Despite this, worries persist about venue closures similar to the UK, with Virgin Orchestra already setting their sights on foreign lands. “There are good communities here, but venues are closing rapidly here,” guitarist Starri Holm tells us before their show on Friday. “We are lucky that we managed to establish ourselves before stuff started to shut down.”
To combat this, bands and artists have taken to hosting house shows and events in unusual spaces, with the more traditional music venues no longer around. Alongside the festival’s official programme, music can be heard pumping out of any manner of venues across the city over the weekend, from leading record stores 12 Tonar and Smekkleysa to the dingy rock bar Lemmy.
This lack of opportunities is a ceiling that Árnason recognises for Icelandic acts, but one that can also set them apart for when they spread their wings beyond the island. “There are limited possibilities. Even though they are more now than they were before, they are certainly more limited than they are in London for example,” he says. “People are able create in a much more free headspace. They don’t subscribe to specific agendas in order to appease a specific person.”

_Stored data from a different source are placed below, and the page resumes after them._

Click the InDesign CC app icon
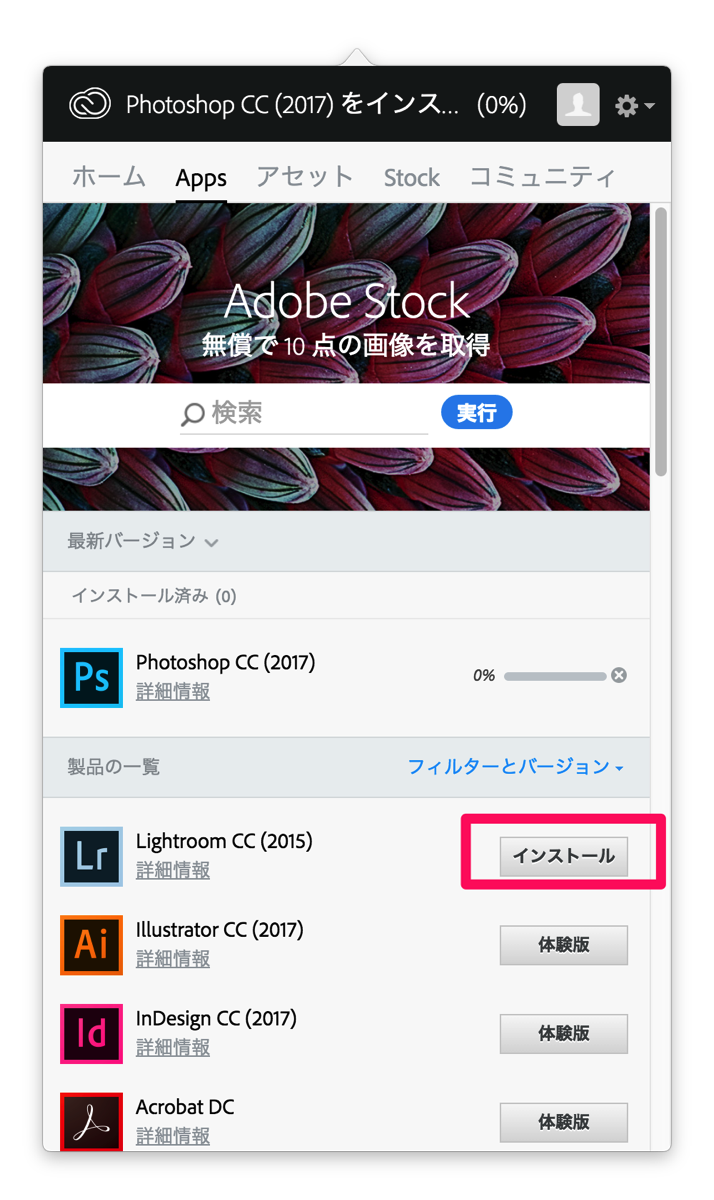 [91, 1033]
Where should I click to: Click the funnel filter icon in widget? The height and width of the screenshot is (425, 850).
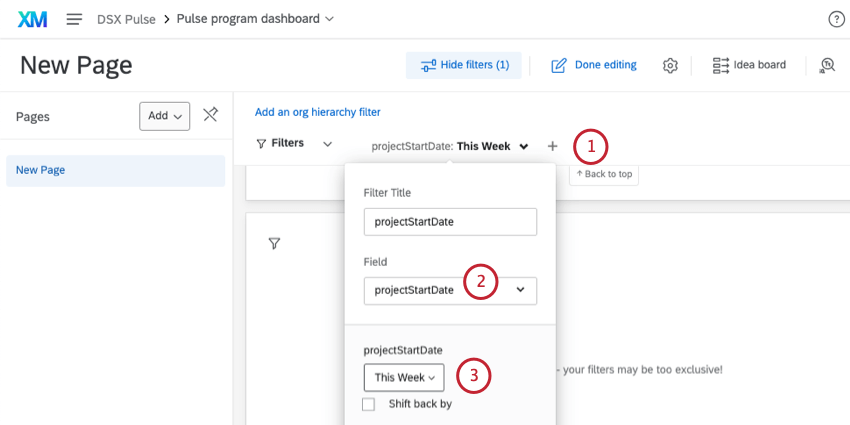[274, 243]
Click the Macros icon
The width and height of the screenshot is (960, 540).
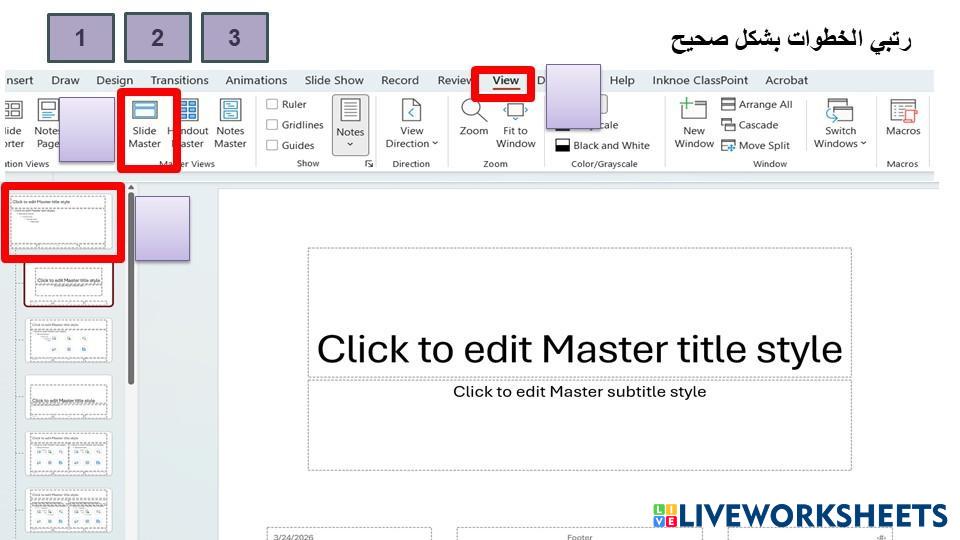(x=903, y=118)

Musically, this new crop of bands aren’t tied together with too much sonic cohesion, but more of a creative and cultural ethos. Árnason, who works with a host of these young bands as an unofficial father figure, says that “structural factors” regarding the tiny size of the local music scene and the long Icelandic winters have forced the city’s creative community to be one of collaboration and experimentation. “It’s dark and cold here, and you have to be inside,” he says. “You might as well make noise with your friends.”